▸ **PROMPT**
Rewrite the rows from the line with "Whittle (262, 822)" to the line with "amount [754, 369]", changing "Determine" to "Find" and keeping everything else the same. Return only those lines.

▸ **RECORDS FOR PROCESSING**
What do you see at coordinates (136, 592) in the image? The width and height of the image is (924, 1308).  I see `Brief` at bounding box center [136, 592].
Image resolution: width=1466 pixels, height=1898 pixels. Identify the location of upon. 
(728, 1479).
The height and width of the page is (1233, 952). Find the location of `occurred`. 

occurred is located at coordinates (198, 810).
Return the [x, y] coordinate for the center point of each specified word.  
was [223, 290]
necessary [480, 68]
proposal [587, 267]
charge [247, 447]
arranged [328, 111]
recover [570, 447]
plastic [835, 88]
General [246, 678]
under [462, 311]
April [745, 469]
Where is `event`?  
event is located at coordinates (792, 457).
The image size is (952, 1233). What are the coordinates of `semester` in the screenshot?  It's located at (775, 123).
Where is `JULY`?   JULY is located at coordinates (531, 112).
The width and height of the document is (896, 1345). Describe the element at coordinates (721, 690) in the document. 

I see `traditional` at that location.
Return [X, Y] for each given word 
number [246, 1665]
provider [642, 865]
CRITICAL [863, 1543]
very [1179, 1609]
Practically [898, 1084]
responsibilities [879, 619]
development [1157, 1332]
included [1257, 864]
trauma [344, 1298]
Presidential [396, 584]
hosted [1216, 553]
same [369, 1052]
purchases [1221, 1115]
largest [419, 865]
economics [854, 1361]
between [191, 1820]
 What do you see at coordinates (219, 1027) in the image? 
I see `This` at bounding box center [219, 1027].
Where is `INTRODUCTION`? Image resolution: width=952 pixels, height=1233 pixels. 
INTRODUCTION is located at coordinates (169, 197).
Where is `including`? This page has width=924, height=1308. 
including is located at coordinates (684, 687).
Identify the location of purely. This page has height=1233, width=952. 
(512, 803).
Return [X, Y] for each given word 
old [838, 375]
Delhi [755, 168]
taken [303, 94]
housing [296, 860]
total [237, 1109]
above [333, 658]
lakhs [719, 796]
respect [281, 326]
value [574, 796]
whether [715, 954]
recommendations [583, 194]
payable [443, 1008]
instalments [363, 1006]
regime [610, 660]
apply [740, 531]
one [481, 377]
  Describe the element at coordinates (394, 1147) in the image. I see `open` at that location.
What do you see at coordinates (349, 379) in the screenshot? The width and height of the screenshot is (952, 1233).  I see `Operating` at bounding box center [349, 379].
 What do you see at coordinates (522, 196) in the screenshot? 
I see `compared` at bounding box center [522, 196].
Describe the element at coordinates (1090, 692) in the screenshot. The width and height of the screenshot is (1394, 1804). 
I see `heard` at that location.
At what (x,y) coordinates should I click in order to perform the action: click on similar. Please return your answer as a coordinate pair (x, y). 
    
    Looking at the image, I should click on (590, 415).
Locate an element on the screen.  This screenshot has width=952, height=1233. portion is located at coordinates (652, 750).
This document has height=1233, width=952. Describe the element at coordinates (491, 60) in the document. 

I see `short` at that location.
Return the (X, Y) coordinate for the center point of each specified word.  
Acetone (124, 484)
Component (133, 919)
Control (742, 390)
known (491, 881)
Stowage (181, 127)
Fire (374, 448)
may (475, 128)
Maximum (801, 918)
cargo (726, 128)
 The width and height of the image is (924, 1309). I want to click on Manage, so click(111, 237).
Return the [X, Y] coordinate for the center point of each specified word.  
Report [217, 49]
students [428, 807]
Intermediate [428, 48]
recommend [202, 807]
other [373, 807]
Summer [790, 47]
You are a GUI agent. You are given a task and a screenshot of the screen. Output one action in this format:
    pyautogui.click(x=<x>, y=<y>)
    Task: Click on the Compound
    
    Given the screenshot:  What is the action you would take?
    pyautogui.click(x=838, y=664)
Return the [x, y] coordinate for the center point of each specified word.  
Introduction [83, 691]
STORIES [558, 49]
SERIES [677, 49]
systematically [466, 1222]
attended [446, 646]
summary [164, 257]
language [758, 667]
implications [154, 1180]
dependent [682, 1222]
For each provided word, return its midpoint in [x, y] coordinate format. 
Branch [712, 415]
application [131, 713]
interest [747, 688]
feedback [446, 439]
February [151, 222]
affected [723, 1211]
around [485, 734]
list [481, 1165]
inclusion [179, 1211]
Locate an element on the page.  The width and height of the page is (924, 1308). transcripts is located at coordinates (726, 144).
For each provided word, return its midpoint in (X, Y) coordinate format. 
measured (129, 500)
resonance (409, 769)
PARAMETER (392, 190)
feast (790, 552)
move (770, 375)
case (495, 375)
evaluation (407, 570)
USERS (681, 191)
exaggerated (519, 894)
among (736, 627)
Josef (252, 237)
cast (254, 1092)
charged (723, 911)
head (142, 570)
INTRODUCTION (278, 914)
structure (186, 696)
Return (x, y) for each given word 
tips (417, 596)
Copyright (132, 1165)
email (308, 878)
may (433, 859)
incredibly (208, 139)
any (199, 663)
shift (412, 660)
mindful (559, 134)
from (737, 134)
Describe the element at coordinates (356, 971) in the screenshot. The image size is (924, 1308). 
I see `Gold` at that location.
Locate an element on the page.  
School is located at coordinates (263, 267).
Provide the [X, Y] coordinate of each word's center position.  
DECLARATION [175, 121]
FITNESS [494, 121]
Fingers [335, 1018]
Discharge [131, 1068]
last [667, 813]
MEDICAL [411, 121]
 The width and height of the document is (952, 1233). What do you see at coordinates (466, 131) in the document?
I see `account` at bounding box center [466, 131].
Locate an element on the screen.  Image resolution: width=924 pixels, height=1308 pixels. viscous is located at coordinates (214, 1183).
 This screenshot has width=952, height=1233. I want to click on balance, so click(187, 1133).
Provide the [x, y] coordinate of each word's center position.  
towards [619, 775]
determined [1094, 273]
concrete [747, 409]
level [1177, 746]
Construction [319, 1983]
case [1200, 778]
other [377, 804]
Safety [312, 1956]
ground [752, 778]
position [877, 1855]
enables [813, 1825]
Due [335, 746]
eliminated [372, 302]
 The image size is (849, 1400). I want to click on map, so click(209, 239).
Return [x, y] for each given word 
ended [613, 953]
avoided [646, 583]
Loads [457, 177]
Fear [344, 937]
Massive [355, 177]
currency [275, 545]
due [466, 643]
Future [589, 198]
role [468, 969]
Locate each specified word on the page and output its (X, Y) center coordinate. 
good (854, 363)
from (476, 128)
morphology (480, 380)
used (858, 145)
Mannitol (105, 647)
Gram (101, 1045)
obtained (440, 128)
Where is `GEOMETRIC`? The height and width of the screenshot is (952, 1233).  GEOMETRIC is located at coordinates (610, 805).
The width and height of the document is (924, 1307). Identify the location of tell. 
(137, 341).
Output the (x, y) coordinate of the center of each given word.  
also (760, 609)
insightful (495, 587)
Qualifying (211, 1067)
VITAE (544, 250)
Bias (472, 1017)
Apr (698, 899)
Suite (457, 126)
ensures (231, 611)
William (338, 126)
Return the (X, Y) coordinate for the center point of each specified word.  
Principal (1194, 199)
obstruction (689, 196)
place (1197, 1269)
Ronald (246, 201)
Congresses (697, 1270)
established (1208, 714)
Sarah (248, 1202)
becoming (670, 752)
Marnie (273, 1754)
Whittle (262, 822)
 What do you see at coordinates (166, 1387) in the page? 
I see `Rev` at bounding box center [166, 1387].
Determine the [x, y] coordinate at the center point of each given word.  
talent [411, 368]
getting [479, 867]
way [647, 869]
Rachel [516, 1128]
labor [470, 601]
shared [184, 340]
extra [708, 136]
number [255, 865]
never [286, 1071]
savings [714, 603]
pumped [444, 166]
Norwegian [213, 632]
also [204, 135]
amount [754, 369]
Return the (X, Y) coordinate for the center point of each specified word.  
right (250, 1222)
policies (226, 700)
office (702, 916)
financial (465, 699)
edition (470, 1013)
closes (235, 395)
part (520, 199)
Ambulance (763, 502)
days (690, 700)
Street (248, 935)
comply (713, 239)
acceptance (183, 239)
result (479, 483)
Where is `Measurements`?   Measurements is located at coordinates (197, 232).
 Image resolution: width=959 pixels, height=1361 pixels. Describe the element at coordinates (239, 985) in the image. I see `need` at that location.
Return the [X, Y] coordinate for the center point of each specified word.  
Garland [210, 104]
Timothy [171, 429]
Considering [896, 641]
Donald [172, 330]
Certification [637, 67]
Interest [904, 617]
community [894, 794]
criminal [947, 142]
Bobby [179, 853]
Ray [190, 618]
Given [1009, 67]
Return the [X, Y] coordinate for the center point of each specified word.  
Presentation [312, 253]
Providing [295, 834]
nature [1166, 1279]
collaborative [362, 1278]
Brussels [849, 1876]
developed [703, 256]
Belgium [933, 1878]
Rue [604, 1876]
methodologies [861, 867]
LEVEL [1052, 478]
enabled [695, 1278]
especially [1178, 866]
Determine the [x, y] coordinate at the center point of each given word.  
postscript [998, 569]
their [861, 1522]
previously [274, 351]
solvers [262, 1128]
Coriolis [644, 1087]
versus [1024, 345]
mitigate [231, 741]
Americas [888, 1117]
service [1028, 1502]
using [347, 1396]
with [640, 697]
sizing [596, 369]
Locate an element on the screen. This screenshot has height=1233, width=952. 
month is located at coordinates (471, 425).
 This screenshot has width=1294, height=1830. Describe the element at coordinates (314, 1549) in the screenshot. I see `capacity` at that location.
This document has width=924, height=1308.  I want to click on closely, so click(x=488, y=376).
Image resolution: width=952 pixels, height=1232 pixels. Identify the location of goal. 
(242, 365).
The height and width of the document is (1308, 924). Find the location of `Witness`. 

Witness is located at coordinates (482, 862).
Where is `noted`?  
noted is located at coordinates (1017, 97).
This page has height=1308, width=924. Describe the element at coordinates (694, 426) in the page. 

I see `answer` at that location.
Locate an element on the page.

▸ **TASK RESULT**
Whittle (262, 822)
 What do you see at coordinates (166, 1387) in the page? 
I see `Rev` at bounding box center [166, 1387].
Find the [x, y] coordinate at the center point of each given word.  
talent [411, 368]
getting [479, 867]
way [647, 869]
Rachel [516, 1128]
labor [470, 601]
shared [184, 340]
extra [708, 136]
number [255, 865]
never [286, 1071]
savings [714, 603]
pumped [444, 166]
Norwegian [213, 632]
also [204, 135]
amount [754, 369]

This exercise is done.